I need to establish a growth curve for my cultures and exploring the best way to do so. Some help would be appreciated with the following points:

- I am considering using a 24 well plate to culture, however if i counted three wells per day would that be a good way of determining the growth curve?
- I have to read an absorbance from my cultures. What confuses me is:
if I do a subculture and take a volume of that to determine the absorbance, would that not theoretically effect the cell numbers?
-eg: if I had a 10ml suspension and used 2ml to do a cell count on the hemocytometer and an absrobance reading would that effect the growth curve if only 8ml is re-seeded?

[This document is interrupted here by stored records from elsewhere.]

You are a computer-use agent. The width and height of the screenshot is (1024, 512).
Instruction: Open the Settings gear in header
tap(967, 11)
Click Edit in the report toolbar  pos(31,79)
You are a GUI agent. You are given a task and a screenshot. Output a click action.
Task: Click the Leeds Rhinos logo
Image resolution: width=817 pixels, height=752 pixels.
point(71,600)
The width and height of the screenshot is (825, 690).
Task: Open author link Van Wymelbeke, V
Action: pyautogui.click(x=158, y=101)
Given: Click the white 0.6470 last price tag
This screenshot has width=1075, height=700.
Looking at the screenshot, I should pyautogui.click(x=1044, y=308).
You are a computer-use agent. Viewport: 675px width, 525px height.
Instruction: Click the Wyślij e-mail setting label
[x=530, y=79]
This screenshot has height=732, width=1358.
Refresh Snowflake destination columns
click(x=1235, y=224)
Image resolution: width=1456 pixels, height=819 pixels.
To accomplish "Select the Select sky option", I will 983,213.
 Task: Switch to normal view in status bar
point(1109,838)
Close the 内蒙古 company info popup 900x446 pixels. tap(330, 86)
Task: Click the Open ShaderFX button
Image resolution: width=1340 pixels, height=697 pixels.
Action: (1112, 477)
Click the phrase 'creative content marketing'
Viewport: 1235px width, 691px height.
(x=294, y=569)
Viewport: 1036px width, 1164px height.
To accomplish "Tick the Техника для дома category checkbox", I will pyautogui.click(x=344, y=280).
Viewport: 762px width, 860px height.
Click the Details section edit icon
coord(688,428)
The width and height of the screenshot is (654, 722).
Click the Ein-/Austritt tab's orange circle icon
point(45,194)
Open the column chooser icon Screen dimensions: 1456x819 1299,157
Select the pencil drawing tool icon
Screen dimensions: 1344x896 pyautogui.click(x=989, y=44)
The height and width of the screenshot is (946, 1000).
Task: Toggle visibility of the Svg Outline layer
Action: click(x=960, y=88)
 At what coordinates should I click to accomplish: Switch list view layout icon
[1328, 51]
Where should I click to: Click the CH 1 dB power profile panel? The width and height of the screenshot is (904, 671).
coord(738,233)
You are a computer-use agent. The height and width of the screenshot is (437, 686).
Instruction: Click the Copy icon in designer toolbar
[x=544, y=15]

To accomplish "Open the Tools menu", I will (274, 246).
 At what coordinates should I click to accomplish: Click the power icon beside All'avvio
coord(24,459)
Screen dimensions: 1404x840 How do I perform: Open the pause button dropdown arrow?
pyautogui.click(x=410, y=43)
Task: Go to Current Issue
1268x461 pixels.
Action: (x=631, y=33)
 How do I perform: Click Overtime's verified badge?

- I am new to this so any help would be great!


The easiest way to do growth curves is to avoid the cytometer and plate count methods, and to use absorbance (or color change, if you have acid fermenting bacteria). Set up a plate (300 ul wells) with 200 ul of your culture medium in the first column, and 100 ul in adjacent columns. Inoculate your culture into the 200 ul column. Do 2x serial dilutions of the culture across the plate. Grow the plate in a plate reader to measure absorbance over time. You will be able to measure doubling time directly by measuring the length of time required for adjacent columns to reach the same OD reading.

This avoids having to carefully quantify the inoculated amount, avoids issues of measurement linearity, and provides a built-in replicate measurement from the multiple serial dilutions.